Personal information
- Born: 20 March 1940 Warkworth, New Zealand
- Died: 16 February 2008 (aged 67) Whangārei, New Zealand
- Nickname: Dunno
- Batting: Left-handed
- Bowling: Right-arm medium

Domestic team information
- 1961/62–1980/81: Northern Districts

Career statistics
| Competition | First-class | List A |
| Matches | 83 | 15 |
| Runs scored | 3,929 | 319 |
| Batting average | 28.06 | 29.00 |
| 100s/50s | 3/22 | 0/3 |
| Top score | 142 | 80 |
| Balls bowled | 4195 | 485 |
| Wickets | 51 | 8 |
| Bowling average | 35.37 | 37.75 |
| 5 wickets in innings | 1 | 0 |
| 10 wickets in match | 0 | 0 |
| Best bowling | 5/37 | 2/26 |
| Catches/stumpings | 58/– | 6/– |
- Source: Cricinfo, 23 April 2017

= Brian Dunning (cricketer) =

New Zealand cricketer

Brian Dunning (20 March 1940 – 16 February 2008) was a New Zealand cricketer who played first-class and List A cricket for Northern Districts from 1961 to 1981.

==Cricket career==
Brian Dunning made his first-class debut for Northern Districts in 1961–62 and was seldom out of the team for 17 seasons. He captained them from 1970–71 to 1973–74, and had his best season in 1972–73, when he scored 451 runs at an average of 41.00 and took 10 wickets at 19.10. He also made his highest score in 1972–73, 142 out of a team total of 252 against Central Districts, and took his best bowling figures, 5 for 37 against Auckland.

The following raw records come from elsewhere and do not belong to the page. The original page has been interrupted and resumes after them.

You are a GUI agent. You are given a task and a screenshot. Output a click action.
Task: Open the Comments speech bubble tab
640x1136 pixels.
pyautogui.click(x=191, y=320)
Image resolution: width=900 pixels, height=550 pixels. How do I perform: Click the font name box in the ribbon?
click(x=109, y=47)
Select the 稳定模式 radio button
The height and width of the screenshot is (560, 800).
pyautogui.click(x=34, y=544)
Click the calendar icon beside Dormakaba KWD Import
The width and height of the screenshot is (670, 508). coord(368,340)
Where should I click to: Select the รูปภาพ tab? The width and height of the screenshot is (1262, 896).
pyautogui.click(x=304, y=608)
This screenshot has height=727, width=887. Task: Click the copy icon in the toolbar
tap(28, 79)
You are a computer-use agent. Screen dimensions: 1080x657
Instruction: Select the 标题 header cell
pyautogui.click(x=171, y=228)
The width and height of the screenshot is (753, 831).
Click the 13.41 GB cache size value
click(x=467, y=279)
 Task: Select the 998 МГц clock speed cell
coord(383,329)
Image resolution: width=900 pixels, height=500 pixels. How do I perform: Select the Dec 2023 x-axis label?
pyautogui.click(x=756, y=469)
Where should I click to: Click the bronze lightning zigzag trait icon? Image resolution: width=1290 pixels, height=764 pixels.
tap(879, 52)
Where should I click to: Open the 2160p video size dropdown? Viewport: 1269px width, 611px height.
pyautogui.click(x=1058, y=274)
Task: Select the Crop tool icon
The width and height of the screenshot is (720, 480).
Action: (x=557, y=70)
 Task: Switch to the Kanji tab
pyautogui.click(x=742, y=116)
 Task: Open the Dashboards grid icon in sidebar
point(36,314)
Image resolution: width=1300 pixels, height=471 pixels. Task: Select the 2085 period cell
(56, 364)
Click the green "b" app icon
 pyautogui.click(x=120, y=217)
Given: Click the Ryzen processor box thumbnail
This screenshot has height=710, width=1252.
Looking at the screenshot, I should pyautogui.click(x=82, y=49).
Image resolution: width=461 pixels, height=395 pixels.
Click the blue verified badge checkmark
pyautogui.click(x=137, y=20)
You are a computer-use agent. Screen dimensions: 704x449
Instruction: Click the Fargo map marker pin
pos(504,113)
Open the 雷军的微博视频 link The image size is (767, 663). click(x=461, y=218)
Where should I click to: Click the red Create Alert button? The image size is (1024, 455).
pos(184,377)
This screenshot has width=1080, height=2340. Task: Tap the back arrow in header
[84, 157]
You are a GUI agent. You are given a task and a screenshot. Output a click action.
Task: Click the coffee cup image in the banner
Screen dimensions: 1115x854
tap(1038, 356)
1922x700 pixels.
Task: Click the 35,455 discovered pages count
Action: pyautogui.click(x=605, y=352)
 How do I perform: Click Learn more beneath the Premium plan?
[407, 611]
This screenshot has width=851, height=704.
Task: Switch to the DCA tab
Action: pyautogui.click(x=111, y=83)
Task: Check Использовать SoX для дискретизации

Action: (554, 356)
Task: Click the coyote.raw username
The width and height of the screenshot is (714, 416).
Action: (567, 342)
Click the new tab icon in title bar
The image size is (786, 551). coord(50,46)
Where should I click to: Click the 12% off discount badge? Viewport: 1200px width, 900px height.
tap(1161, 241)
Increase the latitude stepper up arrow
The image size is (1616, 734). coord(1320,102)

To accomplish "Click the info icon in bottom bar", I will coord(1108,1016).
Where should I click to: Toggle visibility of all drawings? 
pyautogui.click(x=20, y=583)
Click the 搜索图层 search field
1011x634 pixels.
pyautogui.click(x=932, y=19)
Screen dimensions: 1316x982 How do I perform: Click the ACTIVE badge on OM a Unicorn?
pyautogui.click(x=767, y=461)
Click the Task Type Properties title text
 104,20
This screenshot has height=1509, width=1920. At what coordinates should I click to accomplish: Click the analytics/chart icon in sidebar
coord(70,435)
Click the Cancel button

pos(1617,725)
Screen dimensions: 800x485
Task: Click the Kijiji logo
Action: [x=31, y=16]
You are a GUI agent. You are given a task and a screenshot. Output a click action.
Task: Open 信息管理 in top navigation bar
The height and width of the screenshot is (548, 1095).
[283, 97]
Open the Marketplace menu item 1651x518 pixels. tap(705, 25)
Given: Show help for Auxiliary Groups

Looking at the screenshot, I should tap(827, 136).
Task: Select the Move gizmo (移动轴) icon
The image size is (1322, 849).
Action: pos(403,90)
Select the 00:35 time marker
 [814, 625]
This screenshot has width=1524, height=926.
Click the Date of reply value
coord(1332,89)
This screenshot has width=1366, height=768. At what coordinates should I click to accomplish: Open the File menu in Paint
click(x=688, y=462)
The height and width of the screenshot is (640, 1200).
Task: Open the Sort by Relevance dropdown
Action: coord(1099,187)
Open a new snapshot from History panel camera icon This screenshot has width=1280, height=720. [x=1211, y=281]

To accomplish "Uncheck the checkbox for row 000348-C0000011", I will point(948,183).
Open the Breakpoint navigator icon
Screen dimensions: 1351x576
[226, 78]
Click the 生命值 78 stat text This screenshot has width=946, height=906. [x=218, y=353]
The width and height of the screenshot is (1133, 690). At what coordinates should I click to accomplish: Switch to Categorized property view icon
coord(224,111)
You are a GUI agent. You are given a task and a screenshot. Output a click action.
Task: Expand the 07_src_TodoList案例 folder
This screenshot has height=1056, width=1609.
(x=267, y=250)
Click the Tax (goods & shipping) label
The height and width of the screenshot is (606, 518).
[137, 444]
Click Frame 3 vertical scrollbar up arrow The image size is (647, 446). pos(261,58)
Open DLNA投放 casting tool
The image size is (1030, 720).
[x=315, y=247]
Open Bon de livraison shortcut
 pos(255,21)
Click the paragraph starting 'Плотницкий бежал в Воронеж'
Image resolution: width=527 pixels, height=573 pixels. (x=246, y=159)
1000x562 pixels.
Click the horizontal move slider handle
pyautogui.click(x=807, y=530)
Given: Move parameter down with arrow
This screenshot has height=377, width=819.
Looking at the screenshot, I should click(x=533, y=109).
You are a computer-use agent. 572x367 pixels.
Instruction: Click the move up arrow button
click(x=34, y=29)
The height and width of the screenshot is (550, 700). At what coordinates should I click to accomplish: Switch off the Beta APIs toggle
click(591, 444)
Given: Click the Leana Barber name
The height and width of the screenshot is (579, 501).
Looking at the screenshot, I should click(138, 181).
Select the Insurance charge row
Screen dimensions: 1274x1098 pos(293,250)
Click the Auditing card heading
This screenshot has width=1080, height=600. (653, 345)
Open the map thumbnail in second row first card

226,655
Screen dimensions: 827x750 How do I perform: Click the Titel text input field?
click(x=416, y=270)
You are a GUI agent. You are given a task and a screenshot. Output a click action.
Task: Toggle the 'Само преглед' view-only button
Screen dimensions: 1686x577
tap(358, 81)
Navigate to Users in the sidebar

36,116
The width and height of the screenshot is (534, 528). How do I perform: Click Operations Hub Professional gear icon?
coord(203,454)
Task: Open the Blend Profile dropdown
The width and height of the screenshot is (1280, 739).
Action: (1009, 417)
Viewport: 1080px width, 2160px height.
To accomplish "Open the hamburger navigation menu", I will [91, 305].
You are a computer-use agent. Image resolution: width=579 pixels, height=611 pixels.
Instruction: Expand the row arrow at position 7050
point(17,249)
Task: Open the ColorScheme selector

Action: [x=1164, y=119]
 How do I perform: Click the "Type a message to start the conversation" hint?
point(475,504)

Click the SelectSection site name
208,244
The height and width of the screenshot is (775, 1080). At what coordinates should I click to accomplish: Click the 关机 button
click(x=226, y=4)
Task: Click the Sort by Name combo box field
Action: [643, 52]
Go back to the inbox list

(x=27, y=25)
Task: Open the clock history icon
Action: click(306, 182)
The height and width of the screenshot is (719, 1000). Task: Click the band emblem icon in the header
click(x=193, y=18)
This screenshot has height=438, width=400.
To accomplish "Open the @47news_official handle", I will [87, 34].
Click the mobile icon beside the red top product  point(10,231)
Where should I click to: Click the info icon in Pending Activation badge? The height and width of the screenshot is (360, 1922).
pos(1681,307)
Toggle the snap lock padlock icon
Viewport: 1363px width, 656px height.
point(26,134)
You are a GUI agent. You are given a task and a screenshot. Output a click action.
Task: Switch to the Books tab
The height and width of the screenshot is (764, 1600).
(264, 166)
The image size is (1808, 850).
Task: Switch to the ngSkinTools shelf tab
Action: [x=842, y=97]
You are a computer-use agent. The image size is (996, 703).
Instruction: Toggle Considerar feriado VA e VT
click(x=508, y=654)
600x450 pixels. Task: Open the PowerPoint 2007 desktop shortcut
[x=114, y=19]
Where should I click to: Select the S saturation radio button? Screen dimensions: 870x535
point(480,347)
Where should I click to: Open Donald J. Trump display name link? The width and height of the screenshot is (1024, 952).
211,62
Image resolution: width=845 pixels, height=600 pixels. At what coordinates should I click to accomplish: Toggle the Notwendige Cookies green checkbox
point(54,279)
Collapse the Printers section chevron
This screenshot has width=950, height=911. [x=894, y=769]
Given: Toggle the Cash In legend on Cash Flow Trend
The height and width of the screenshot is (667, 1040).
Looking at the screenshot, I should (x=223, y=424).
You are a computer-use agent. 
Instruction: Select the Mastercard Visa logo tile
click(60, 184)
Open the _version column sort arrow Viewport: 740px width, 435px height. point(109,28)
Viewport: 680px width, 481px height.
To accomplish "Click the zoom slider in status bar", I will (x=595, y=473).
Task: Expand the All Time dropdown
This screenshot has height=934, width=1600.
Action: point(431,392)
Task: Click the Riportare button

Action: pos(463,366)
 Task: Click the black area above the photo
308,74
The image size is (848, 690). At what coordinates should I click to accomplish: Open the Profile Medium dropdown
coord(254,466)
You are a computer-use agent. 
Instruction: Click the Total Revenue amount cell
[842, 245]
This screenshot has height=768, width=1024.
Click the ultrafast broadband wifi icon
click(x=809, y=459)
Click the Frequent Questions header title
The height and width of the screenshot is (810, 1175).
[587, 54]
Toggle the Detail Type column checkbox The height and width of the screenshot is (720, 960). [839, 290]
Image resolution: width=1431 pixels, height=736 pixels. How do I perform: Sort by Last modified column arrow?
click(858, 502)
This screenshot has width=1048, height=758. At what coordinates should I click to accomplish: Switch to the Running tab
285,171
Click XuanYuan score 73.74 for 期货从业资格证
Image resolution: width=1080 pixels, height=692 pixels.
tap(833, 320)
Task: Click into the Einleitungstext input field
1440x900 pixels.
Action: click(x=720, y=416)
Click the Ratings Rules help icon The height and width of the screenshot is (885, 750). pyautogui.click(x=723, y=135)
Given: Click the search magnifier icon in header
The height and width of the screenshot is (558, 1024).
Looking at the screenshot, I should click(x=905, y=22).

He represented New Zealand in Australia's Coca-Cola Knockout Cup in 1971–72 and in their winning campaign in 1972–73.

Dunning also played 159 non-first-class matches for Northland, scoring 7164 runs, including 18 centuries, and holding 93 catches – all Northland cricket records – before arthritis forced his retirement at 49. In 1982–83, when Northland won the Hawke Cup for the second time and held it against two challenges, Dunning was the leading batsman in the competition, with 390 runs at 97.50 including two centuries. In January 2011, to mark 100 years of Hawke Cup cricket, a "Team of the Century" was named. Dunning was one of the eleven.

The six associations that make up Northern Districts Cricket compete among themselves annually in one-day cricket for the Brian Dunning Cup.

Dunning and his wife Trudi had four daughters. He collapsed at work in February 2008 and died the next day in hospital, aged 67.